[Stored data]
----
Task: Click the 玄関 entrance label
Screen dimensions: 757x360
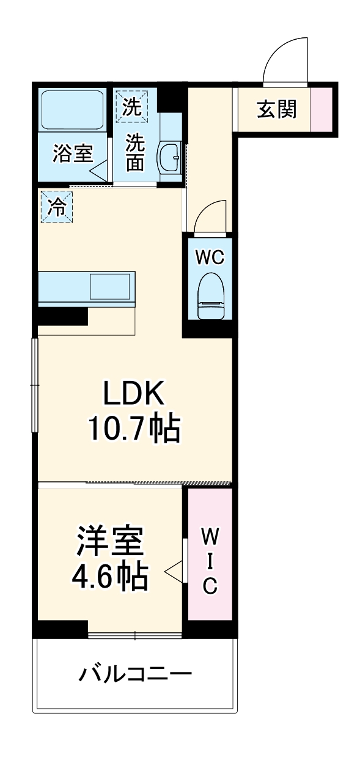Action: tap(276, 109)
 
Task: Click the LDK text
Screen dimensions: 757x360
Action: tap(134, 396)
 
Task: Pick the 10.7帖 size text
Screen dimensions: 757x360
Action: tap(134, 429)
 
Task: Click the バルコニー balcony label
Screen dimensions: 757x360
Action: tap(135, 674)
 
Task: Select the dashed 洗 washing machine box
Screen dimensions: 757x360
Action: tap(132, 105)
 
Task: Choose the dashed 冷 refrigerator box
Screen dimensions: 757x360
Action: tap(56, 207)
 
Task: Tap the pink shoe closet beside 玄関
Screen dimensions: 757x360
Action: tap(321, 109)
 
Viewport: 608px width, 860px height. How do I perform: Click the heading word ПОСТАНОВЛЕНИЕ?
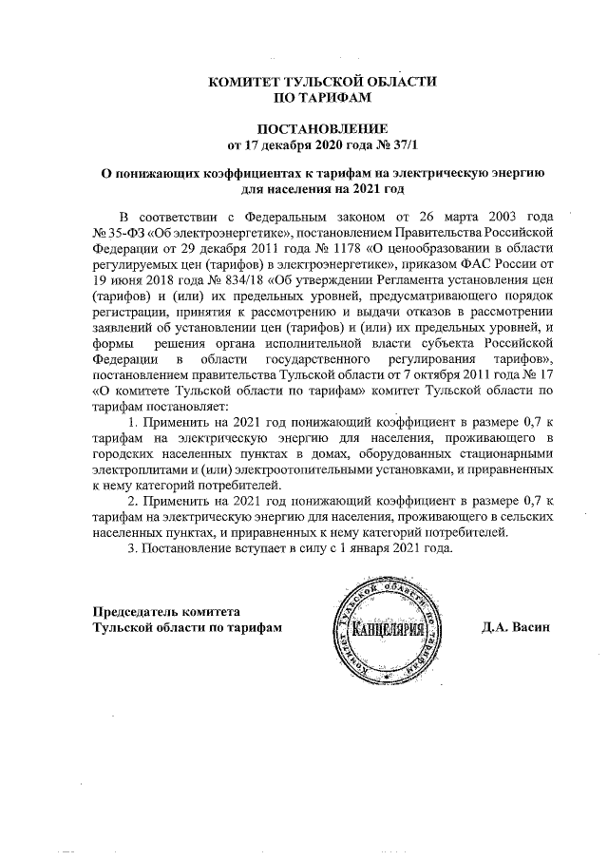[x=323, y=128]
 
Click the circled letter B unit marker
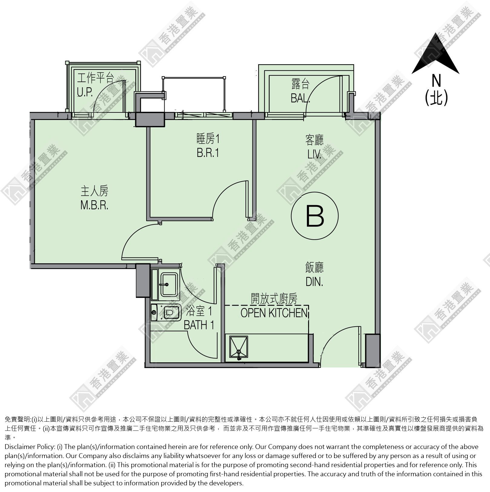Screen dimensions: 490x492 coord(315,216)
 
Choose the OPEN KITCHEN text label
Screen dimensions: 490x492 coord(274,313)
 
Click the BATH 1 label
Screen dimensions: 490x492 coord(199,325)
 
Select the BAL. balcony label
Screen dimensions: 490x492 coord(300,98)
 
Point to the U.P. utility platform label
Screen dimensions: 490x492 coord(84,92)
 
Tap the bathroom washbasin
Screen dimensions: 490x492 coord(169,284)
----
(What the task requires):
Rewrite the records above as a JSON list of strings, with one string for each line and blank lines omitted. Leave the pictures out of the answer.

(Answer):
[
  "Task: Click the 玄関 entrance label",
  "Screen dimensions: 757x360",
  "Action: tap(276, 109)",
  "Task: Click the LDK text",
  "Screen dimensions: 757x360",
  "Action: tap(134, 396)",
  "Task: Pick the 10.7帖 size text",
  "Screen dimensions: 757x360",
  "Action: tap(134, 429)",
  "Task: Click the バルコニー balcony label",
  "Screen dimensions: 757x360",
  "Action: tap(135, 674)",
  "Task: Select the dashed 洗 washing machine box",
  "Screen dimensions: 757x360",
  "Action: tap(132, 105)",
  "Task: Choose the dashed 冷 refrigerator box",
  "Screen dimensions: 757x360",
  "Action: tap(56, 207)",
  "Task: Tap the pink shoe closet beside 玄関",
  "Screen dimensions: 757x360",
  "Action: tap(321, 109)",
  "Viewport: 608px width, 860px height. How do I perform: Click the heading word ПОСТАНОВЛЕНИЕ?",
  "[x=323, y=128]",
  "Click the circled letter B unit marker",
  "Screen dimensions: 490x492 coord(315,216)",
  "Choose the OPEN KITCHEN text label",
  "Screen dimensions: 490x492 coord(274,313)",
  "Click the BATH 1 label",
  "Screen dimensions: 490x492 coord(199,325)",
  "Select the BAL. balcony label",
  "Screen dimensions: 490x492 coord(300,98)",
  "Point to the U.P. utility platform label",
  "Screen dimensions: 490x492 coord(84,92)",
  "Tap the bathroom washbasin",
  "Screen dimensions: 490x492 coord(169,284)"
]